### Recorded information
↓↓↓

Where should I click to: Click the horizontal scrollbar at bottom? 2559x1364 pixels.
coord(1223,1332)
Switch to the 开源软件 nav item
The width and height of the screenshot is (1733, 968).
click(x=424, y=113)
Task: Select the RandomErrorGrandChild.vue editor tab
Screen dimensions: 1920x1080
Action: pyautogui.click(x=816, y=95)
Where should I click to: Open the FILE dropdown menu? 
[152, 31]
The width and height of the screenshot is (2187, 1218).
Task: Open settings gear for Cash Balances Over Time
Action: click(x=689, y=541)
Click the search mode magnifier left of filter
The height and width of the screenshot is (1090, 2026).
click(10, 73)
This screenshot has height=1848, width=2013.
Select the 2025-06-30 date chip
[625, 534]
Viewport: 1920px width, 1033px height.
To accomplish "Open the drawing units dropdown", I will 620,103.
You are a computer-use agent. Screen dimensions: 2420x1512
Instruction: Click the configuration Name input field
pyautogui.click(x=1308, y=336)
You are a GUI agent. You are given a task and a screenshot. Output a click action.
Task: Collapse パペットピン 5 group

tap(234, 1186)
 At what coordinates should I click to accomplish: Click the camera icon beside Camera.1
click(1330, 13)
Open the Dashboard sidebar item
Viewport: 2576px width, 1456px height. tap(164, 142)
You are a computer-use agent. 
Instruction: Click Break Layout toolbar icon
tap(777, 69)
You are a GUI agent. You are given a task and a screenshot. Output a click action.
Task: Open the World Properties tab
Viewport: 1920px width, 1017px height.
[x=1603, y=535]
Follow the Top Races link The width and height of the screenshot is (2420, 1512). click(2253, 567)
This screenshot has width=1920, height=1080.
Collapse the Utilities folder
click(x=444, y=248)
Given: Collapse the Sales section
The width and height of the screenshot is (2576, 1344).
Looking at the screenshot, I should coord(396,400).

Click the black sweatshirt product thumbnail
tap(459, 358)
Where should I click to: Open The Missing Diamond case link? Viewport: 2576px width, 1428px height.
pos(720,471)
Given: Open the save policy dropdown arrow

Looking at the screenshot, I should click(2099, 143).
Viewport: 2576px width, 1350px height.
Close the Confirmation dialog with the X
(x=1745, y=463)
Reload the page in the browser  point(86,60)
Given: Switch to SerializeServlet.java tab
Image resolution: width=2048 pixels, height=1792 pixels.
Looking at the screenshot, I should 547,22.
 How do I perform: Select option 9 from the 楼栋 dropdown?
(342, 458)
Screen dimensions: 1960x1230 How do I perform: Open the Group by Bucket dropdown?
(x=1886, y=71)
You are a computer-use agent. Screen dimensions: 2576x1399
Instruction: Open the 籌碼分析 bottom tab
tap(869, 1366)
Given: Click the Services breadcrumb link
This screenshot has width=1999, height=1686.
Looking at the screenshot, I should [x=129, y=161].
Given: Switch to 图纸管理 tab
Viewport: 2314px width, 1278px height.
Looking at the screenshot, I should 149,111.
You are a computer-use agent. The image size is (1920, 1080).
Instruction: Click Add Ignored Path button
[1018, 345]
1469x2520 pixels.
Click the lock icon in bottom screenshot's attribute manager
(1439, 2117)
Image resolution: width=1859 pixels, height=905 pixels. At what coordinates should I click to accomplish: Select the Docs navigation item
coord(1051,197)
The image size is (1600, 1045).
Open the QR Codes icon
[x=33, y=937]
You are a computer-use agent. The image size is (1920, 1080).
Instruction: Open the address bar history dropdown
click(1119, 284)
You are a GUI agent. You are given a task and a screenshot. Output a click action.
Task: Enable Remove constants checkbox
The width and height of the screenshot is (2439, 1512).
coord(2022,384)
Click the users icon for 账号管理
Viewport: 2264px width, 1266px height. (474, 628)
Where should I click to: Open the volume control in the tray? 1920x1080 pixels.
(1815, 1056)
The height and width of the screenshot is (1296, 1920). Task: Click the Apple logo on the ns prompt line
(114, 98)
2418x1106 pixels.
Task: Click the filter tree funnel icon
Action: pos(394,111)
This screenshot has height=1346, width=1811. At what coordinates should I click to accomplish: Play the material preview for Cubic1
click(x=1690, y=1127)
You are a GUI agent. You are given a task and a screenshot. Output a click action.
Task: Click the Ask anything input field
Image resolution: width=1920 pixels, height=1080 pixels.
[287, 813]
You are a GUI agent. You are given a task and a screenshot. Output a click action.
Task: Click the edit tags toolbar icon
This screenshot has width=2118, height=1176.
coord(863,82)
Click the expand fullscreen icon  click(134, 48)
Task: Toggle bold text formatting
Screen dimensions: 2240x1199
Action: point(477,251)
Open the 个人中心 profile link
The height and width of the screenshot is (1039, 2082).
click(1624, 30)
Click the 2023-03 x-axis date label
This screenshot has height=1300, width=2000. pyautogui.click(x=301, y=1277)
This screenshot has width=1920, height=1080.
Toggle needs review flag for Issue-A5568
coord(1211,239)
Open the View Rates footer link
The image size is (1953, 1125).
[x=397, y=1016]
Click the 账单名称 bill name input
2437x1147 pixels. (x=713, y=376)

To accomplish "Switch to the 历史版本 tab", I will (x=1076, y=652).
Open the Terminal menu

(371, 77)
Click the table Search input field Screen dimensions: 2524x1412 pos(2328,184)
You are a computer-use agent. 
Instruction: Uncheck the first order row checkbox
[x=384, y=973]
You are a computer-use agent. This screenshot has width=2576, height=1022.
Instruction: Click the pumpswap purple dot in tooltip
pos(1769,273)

↑↑↑

### Task goal
Write the listing out again, word for word.

### Task solution
Where should I click to: Click the horizontal scrollbar at bottom? 2559x1364 pixels.
coord(1223,1332)
Switch to the 开源软件 nav item
The width and height of the screenshot is (1733, 968).
click(x=424, y=113)
Task: Select the RandomErrorGrandChild.vue editor tab
Screen dimensions: 1920x1080
Action: pyautogui.click(x=816, y=95)
Where should I click to: Open the FILE dropdown menu? 
[152, 31]
The width and height of the screenshot is (2187, 1218).
Task: Open settings gear for Cash Balances Over Time
Action: click(x=689, y=541)
Click the search mode magnifier left of filter
The height and width of the screenshot is (1090, 2026).
click(10, 73)
This screenshot has height=1848, width=2013.
Select the 2025-06-30 date chip
[625, 534]
Viewport: 1920px width, 1033px height.
To accomplish "Open the drawing units dropdown", I will 620,103.
You are a computer-use agent. Screen dimensions: 2420x1512
Instruction: Click the configuration Name input field
pyautogui.click(x=1308, y=336)
You are a GUI agent. You are given a task and a screenshot. Output a click action.
Task: Collapse パペットピン 5 group

tap(234, 1186)
 At what coordinates should I click to accomplish: Click the camera icon beside Camera.1
click(1330, 13)
Open the Dashboard sidebar item
Viewport: 2576px width, 1456px height. tap(164, 142)
You are a computer-use agent. 
Instruction: Click Break Layout toolbar icon
tap(777, 69)
You are a GUI agent. You are given a task and a screenshot. Output a click action.
Task: Open the World Properties tab
Viewport: 1920px width, 1017px height.
[x=1603, y=535]
Follow the Top Races link The width and height of the screenshot is (2420, 1512). click(2253, 567)
This screenshot has width=1920, height=1080.
Collapse the Utilities folder
click(x=444, y=248)
Given: Collapse the Sales section
The width and height of the screenshot is (2576, 1344).
Looking at the screenshot, I should coord(396,400).

Click the black sweatshirt product thumbnail
tap(459, 358)
Where should I click to: Open The Missing Diamond case link? Viewport: 2576px width, 1428px height.
pos(720,471)
Given: Open the save policy dropdown arrow

Looking at the screenshot, I should click(2099, 143).
Viewport: 2576px width, 1350px height.
Close the Confirmation dialog with the X
(x=1745, y=463)
Reload the page in the browser  point(86,60)
Given: Switch to SerializeServlet.java tab
Image resolution: width=2048 pixels, height=1792 pixels.
Looking at the screenshot, I should 547,22.
 How do I perform: Select option 9 from the 楼栋 dropdown?
(342, 458)
Screen dimensions: 1960x1230 How do I perform: Open the Group by Bucket dropdown?
(x=1886, y=71)
You are a computer-use agent. Screen dimensions: 2576x1399
Instruction: Open the 籌碼分析 bottom tab
tap(869, 1366)
Given: Click the Services breadcrumb link
This screenshot has width=1999, height=1686.
Looking at the screenshot, I should [x=129, y=161].
Given: Switch to 图纸管理 tab
Viewport: 2314px width, 1278px height.
Looking at the screenshot, I should 149,111.
You are a computer-use agent. The image size is (1920, 1080).
Instruction: Click Add Ignored Path button
[1018, 345]
1469x2520 pixels.
Click the lock icon in bottom screenshot's attribute manager
(1439, 2117)
Image resolution: width=1859 pixels, height=905 pixels. At what coordinates should I click to accomplish: Select the Docs navigation item
coord(1051,197)
The image size is (1600, 1045).
Open the QR Codes icon
[x=33, y=937]
You are a computer-use agent. The image size is (1920, 1080).
Instruction: Open the address bar history dropdown
click(1119, 284)
You are a GUI agent. You are given a task and a screenshot. Output a click action.
Task: Enable Remove constants checkbox
The width and height of the screenshot is (2439, 1512).
coord(2022,384)
Click the users icon for 账号管理
Viewport: 2264px width, 1266px height. (474, 628)
Where should I click to: Open the volume control in the tray? 1920x1080 pixels.
(1815, 1056)
The height and width of the screenshot is (1296, 1920). Task: Click the Apple logo on the ns prompt line
(114, 98)
2418x1106 pixels.
Task: Click the filter tree funnel icon
Action: pos(394,111)
This screenshot has height=1346, width=1811. At what coordinates should I click to accomplish: Play the material preview for Cubic1
click(x=1690, y=1127)
You are a GUI agent. You are given a task and a screenshot. Output a click action.
Task: Click the Ask anything input field
Image resolution: width=1920 pixels, height=1080 pixels.
[287, 813]
You are a GUI agent. You are given a task and a screenshot. Output a click action.
Task: Click the edit tags toolbar icon
This screenshot has width=2118, height=1176.
coord(863,82)
Click the expand fullscreen icon  click(134, 48)
Task: Toggle bold text formatting
Screen dimensions: 2240x1199
Action: point(477,251)
Open the 个人中心 profile link
The height and width of the screenshot is (1039, 2082).
click(1624, 30)
Click the 2023-03 x-axis date label
This screenshot has height=1300, width=2000. pyautogui.click(x=301, y=1277)
This screenshot has width=1920, height=1080.
Toggle needs review flag for Issue-A5568
coord(1211,239)
Open the View Rates footer link
The image size is (1953, 1125).
[x=397, y=1016]
Click the 账单名称 bill name input
2437x1147 pixels. (x=713, y=376)

To accomplish "Switch to the 历史版本 tab", I will (x=1076, y=652).
Open the Terminal menu

(371, 77)
Click the table Search input field Screen dimensions: 2524x1412 pos(2328,184)
You are a computer-use agent. 
Instruction: Uncheck the first order row checkbox
[x=384, y=973]
You are a computer-use agent. This screenshot has width=2576, height=1022.
Instruction: Click the pumpswap purple dot in tooltip
pos(1769,273)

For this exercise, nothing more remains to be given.